With regard to membership, St. George Orthodox Christian Church may have more diversity than other churches in the area.
Although masses are spoken in English, some portions are spoken in Romanian, Russian, Greek, Spanish and Arabic. The church serves a vast community of members who are from Syria, Egypt, Lebanon and Middle Eastern nations. Many do not speak English, so St. George began conducting an all-Arabic service once a month. Nearly 50 percent of church members speak two or more languages, including Rowa Mercho.
Mercho is from Demascus, Syria. She immigrated to the United States in 1994. Last year, she went on a church pilgrimage to Jerusalem, where her faith was re-ignited.

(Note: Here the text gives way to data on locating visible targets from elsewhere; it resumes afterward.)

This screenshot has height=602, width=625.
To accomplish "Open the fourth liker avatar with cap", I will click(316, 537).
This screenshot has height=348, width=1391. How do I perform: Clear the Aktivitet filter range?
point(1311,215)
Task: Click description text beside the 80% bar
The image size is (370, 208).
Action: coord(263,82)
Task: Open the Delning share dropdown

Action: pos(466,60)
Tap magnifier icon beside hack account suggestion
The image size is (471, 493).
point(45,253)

“I’m Orthodox. I grew up Orthodox and always had that faith and feelings and I love the Byzantine music, but I cannot describe the feelings when you go to Jerusalem,” she said. “Spiritually, you get lifted up. I just cried.”

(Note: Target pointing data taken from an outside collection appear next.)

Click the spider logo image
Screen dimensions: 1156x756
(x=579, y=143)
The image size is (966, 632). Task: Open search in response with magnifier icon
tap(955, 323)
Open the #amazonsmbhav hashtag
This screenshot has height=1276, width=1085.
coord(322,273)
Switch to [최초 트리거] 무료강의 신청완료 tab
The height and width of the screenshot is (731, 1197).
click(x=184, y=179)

Another St. George member, Ludmila Woodward, a native of Moldava, Czech Republic, also grew up Orthodox. Of all the churches she has attended, she regards St. George her spiritual home.
“I love St. George’s,” she said. “The people are very hospitable and we are like a family here. I won’t change for anything. St. George is my home. You have to have a house, a home church, and this is my church, my home. It’s my faith and my life.”

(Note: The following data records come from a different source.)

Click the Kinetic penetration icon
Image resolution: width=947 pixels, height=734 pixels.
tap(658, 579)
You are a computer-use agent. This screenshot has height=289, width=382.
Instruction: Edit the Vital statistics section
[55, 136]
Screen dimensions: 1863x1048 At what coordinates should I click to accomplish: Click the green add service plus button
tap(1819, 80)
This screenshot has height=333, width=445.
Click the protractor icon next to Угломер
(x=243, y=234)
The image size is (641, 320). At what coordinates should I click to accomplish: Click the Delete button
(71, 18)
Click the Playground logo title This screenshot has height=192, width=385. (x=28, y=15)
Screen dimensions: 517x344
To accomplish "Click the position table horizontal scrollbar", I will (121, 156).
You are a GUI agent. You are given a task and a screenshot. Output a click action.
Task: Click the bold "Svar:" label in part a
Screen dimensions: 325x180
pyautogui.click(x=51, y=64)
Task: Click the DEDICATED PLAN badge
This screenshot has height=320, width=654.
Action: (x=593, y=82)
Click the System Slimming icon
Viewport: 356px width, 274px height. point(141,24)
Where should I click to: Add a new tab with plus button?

Of the many Christian denominations, the Orthodox tradition is one of the world’s oldest.
“If I were to give it one word, (it would be) consistency,” said Riyad Bannourah, a St. George member from Jerusalem. “If you were to step into a divine liturgy in the second or third century, it is the same as now. It is the same service because the theology hasn’t changed. You really can’t find that in other churches.”
Bannourah is one of the many members who speaks multiple languages. He is fluent in English, Arabic and German and speaks a little Hebrew.
The main service for the Orthodox faith is The Divine Liturgy, written by St. John Chrysostom, a preacher from the fourth and fifth centuries.
“Every church uses the same service,” said Paul Adamson, a Carmel resident whose wife is from Taiwan. “So, wherever you go, you feel at home, even if you don’t understand it.”
The church proclaims love and inclusion. When refugees were fleeing Syria into the U.S., St. George’s charity committee helped support them by finding them apartments and providing furniture and directing them to aid services.
‘If we have God as our father, that means we are all brothers and sisters,” said Rev. Nabil Hanna, St. George’s pastor. “So, we are from one family, and these things (different backgrounds) don’t matter. What counts is that we are children of God together and we belong to his kingdom.”
Hanna speaks five languages – English, Arabic, French and biblical Greek and Hebrew. He learns various phrases to implement into the masses so everyone feels included.
“Usually, it’s phrases that are repeated like, ‘Peace be to all,’” Hanna said. “I’ll come up with a different language for that time to emphasize our unity. We use the common language (English), but we also appreciate everybody’s backgrounds. We are all one in Christ.”
St. George Orthodox Christian Church ministers to approximately 700 people. Founded in 1926, the church moved to Fishers from Indianapolis in 2013. For more, visit stgindy.org.
St. George Orthodox Christian Church Festival
The St. George Orthodox Christian Church Festival will be from 5 to 10 p.m. Sept. 21, 1 to 10 p.m. Sept. 22 and 1 to 5 p.m. Sept. 23. The festival is free. Parking is available for $5 at Journey Lutheran Ministries, 10401 E. 116th St.
The festival will feature a Middle Eastern band, hourly dances and food booths with items such as lamb shanks, falafel, gyros, kibbe, kafta, spinach pies, grape leaves and desserts. Food is homemade by church members. Guided church tours will be available to view its architecture and Greek iconography. Vendors selling jewelry, art, olive wood crafts and other items will also be on-site.
The festival’s goals include community outreach, allowing the St. George community to work together in harmony and raise funds to pay off the church’s mortgage.
Last year, the event raised $40,000.